Tout en prônant la poursuite d'un "dialogue constructif", les dirigeants européens ont demandé lors du sommet à la Commission de "compléter" l'arsenal européen contre les distorsions de concurrence étrangères.
Le but est de lutter contre le déficit commercial gigantesque de l'Union européenne vis-à-vis de la Chine, qui dépasse désormais un milliard d'euros par jour pour les échanges de biens, selon Eurostat.
S'il reste inférieur au record de 2022 (400 milliards d'euros), il a été multiplié par cinq en volume ces dix dernières années, et a plus que doublé en valeur.
Bruxelles l'impute en grande partie à une concurrence déloyale de la part de la Chine, accusée de subventionner massivement ses entreprises, au risque de balayer des pans entiers de l'industrie européenne (automobile, chimie, acier...).
Pékin s'en défend mais selon l'OCDE, de 2004 à 2025, les entreprises chinoises ont reçu en moyenne 3 à 8 fois plus de soutien public que leurs homologues basées dans ses pays membres.
L'UE veut en outre réduire son énorme dépendance à la Chine pour ses approvisionnements en matières premières critiques et en semiconducteurs.
Une situation qui fragilise les chaînes de production européennes comme l'ont démontré l'an dernier plusieurs bras de fer avec Pékin.
Sur ces sujets, Bruxelles dispose d'un soutien quasi unanime des 27 pays de l'UE. Mais la Commission n'a pas encore dévoilé quelles mesures elle pourrait prendre.
Parmi les pistes pour mieux protéger l'industrie européenne, la France a proposé de s'inspirer de la "section 301", régime qui permet à Washington de taxer de manière très souple les pays accusés de pratiques déloyales.
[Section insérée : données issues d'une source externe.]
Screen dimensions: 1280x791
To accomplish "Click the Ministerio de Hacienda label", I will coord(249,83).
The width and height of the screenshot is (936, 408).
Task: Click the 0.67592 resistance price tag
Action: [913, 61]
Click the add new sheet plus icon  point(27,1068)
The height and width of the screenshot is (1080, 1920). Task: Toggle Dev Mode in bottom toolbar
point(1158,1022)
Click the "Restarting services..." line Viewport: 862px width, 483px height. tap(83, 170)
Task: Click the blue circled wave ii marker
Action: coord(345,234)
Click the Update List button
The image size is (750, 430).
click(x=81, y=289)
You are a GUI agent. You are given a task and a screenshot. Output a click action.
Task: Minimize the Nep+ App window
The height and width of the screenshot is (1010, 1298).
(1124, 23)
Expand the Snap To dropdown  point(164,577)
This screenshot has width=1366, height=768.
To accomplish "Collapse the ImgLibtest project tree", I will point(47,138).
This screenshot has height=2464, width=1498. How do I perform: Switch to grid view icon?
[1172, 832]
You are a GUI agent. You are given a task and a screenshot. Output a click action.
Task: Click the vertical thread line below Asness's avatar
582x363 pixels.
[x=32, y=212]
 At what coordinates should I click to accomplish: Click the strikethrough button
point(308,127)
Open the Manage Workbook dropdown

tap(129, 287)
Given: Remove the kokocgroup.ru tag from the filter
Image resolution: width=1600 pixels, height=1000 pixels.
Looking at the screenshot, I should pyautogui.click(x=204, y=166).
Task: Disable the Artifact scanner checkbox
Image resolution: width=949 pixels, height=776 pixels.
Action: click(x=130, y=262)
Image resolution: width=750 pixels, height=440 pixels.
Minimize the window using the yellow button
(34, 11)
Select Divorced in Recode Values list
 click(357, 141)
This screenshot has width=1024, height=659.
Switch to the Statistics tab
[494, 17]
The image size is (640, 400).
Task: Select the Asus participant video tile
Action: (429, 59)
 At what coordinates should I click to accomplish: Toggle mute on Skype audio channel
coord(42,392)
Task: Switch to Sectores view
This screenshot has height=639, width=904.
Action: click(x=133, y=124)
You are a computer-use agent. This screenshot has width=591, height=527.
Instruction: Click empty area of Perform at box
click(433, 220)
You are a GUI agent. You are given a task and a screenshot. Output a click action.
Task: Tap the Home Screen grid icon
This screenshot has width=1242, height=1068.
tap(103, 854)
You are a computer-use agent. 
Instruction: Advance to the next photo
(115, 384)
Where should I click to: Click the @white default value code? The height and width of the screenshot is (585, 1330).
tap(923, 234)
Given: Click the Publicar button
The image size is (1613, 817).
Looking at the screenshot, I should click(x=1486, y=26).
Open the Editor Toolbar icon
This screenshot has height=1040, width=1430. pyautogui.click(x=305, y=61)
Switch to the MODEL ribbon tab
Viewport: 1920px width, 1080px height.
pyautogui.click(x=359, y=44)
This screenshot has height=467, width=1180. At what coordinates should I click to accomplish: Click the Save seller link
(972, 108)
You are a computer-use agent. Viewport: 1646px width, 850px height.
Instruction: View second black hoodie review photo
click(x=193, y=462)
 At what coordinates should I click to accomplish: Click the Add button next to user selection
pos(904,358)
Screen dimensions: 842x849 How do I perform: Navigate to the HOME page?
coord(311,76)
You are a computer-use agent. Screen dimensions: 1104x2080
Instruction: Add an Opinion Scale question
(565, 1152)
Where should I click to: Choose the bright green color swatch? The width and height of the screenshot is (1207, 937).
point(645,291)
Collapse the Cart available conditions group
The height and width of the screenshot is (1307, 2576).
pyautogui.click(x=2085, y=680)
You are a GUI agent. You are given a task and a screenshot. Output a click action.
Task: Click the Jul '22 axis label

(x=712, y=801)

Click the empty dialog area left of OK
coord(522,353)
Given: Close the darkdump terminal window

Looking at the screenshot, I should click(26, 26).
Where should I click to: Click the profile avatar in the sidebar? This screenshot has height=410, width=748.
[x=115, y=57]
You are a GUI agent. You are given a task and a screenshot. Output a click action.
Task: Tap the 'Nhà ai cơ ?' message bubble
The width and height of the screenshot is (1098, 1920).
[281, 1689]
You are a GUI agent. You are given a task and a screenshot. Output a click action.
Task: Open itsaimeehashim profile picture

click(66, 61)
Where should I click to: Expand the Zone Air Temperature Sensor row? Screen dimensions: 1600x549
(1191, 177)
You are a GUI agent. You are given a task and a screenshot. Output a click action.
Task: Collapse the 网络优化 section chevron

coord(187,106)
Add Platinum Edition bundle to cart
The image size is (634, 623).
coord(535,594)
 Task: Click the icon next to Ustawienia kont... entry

L'UE a déjà pris une série de mesures inédites ces derniers mois pour protéger son marché intérieur, comme le doublement des droits de douane sur les importations d'acier ou la taxation des petits colis entrant dans l'UE, deux mesures qui entreront en vigueur mercredi.
- La Chine prête à se "défendre" -
Les autorités chinoises, pour leur part, soufflent le chaud et le froid.
Quelques jours avant cette visite, le chef de la mission chinoise auprès de l'UE, Cai Run, a prôné les vertus du dialogue tout en brandissant la menace de mesures de rétorsion.
La Chine s'oppose à "toute mesure restrictive" qui serait prise contre ses entreprises, et "si l'UE persistait à vouloir imposer de telles dispositions, elle serait contrainte de prendre des contre-mesures, pour défendre ses intérêts légitimes", a-t-il prévenu.
Mais "nous sommes tout à fait en mesure de résoudre les frictions et les désaccords économiques et commerciaux par le dialogue", a-t-il insisté, en bon diplomate.
Les deux partenaires n'ont pas intérêt à se lancer dans une guerre commerciale frontale, vu l'importance de leurs échanges économiques: la Chine est le 4e débouché pour les exportateurs européens et le premier pays fournisseur de l'UE.
Après un dîner avec Maros Sefcovic, Wang Wentao se rendra à Londres, où la Commission mixte économique et commerciale annuelle entre la Chine et le Royaume-Uni démarre mardi. Avec là aussi au menu des sujets de friction, notamment dans le secteur de l'acier.